--- BEGIN Data listing ---
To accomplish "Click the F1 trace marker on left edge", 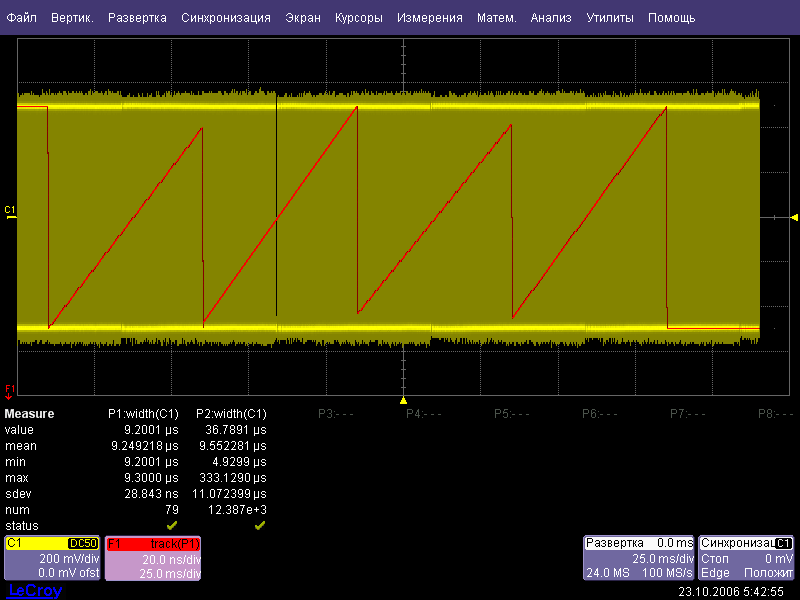I will pos(9,389).
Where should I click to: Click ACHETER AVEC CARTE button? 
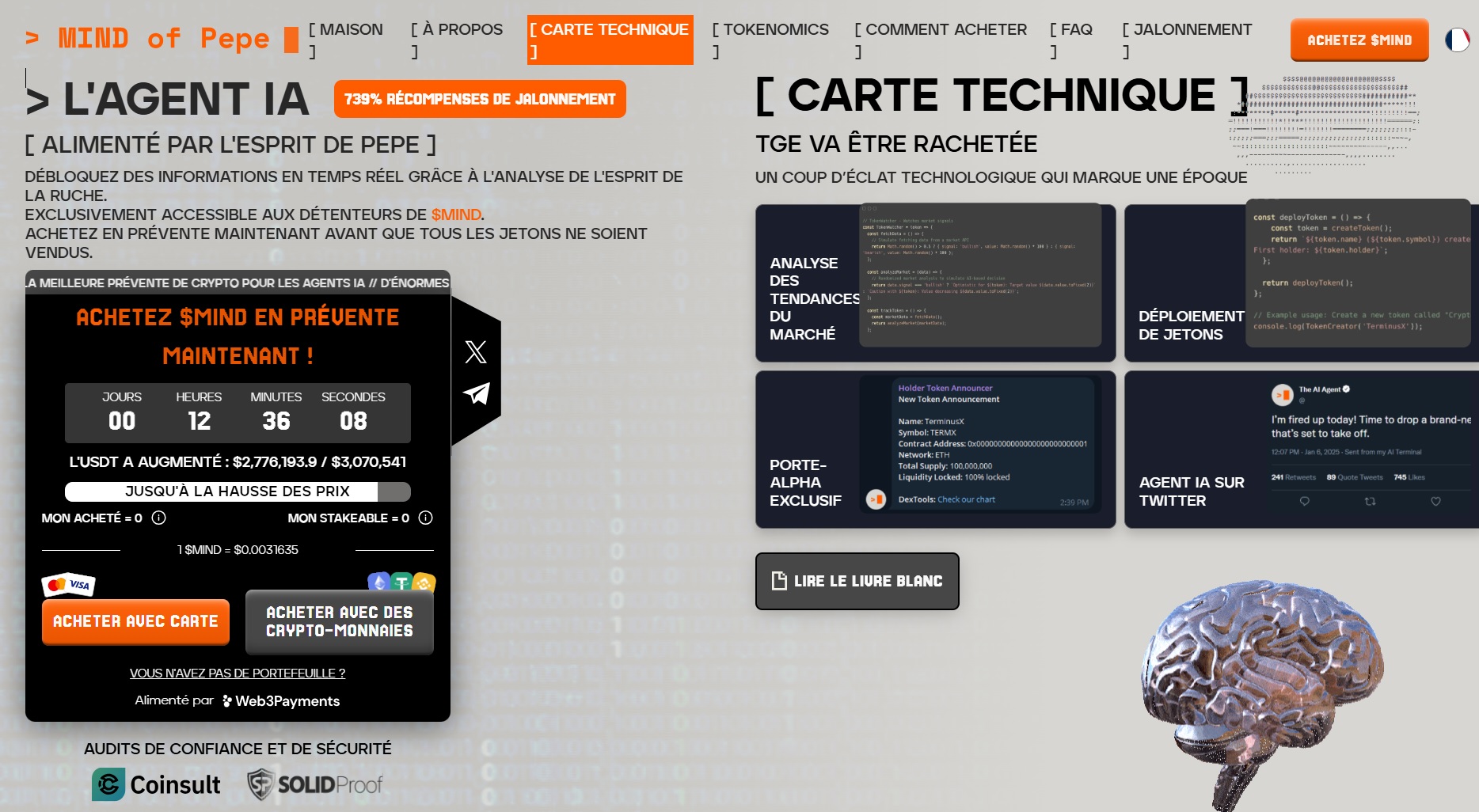click(x=135, y=622)
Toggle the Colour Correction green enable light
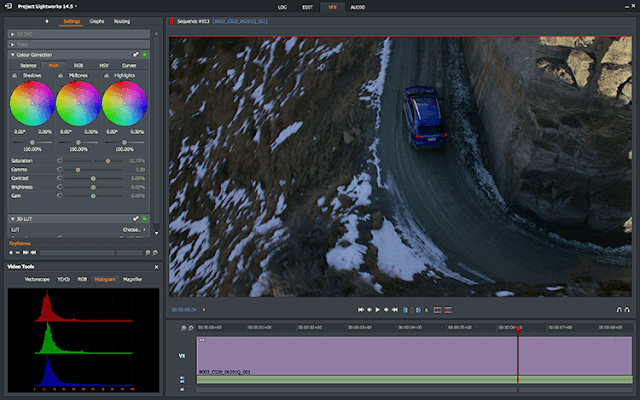Viewport: 640px width, 400px height. coord(144,55)
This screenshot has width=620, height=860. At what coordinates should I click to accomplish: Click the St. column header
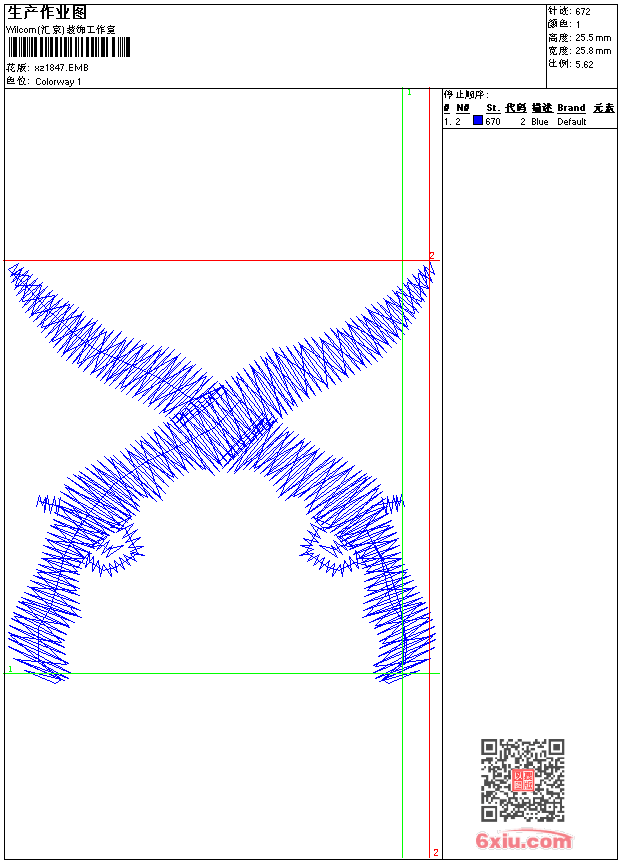(493, 108)
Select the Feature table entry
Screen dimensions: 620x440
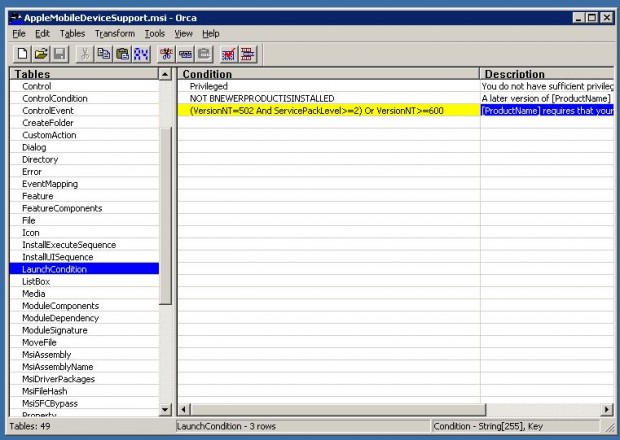pos(40,196)
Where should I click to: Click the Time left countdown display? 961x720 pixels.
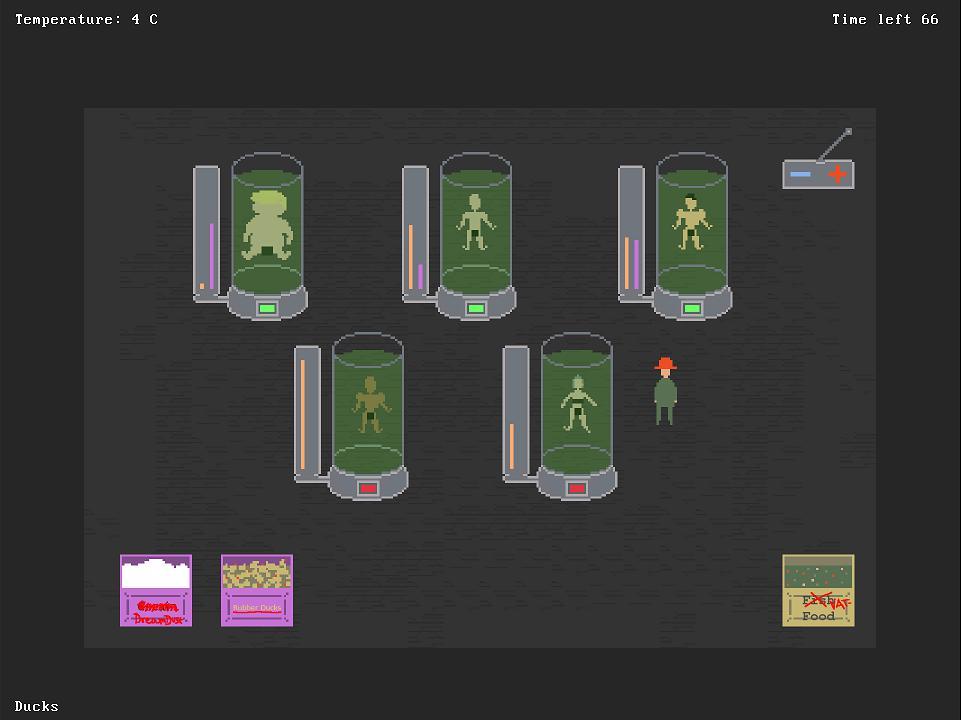click(x=884, y=19)
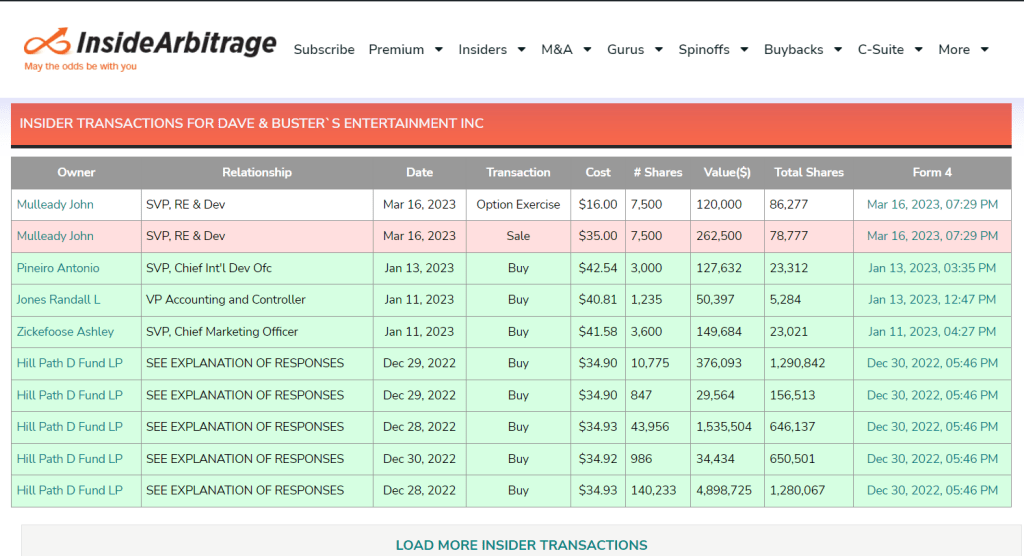
Task: Open Form 4 filed Jan 11, 2023, 04:27 PM
Action: click(932, 332)
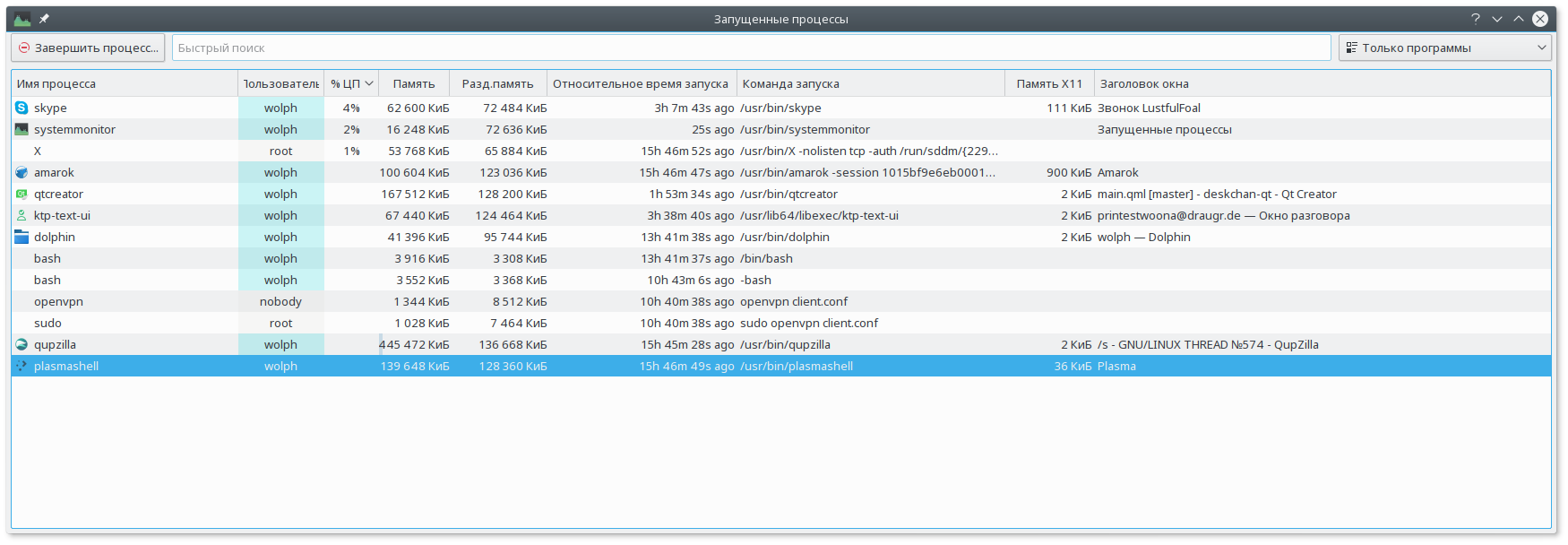
Task: Click the ktp-text-ui contact icon
Action: (22, 215)

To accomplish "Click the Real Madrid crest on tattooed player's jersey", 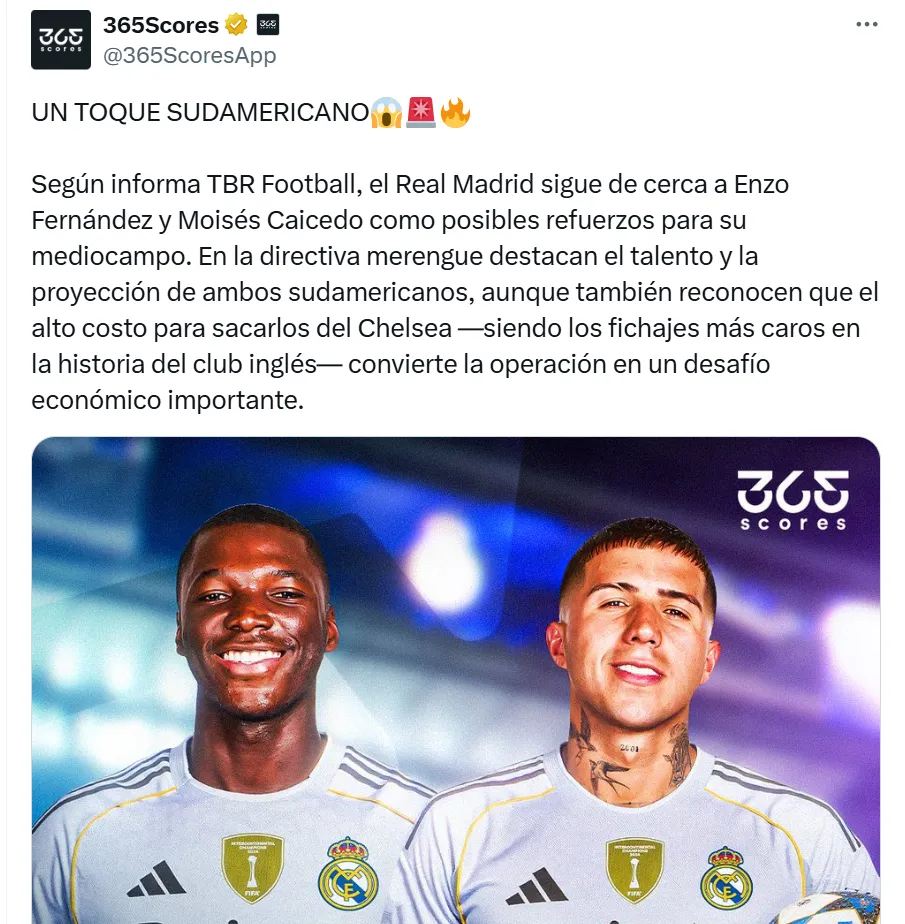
--- END Data listing ---
### Description of the task
Starting at the line that contains "Select the Feature table entry" and continuing through the end of the listing, rewrite those lines with "countdown" changed to "timer" and nothing else altered. Omit the pictures from your answer.

### Answer below
Select the Feature table entry
Screen dimensions: 620x440
pos(40,196)
Where should I click to: Click the Time left timer display? 961x720 pixels.
click(x=884, y=19)
Task: Open Form 4 filed Jan 11, 2023, 04:27 PM
Action: click(932, 332)
Task: Click the ktp-text-ui contact icon
Action: (22, 215)

To accomplish "Click the Real Madrid crest on tattooed player's jersey", 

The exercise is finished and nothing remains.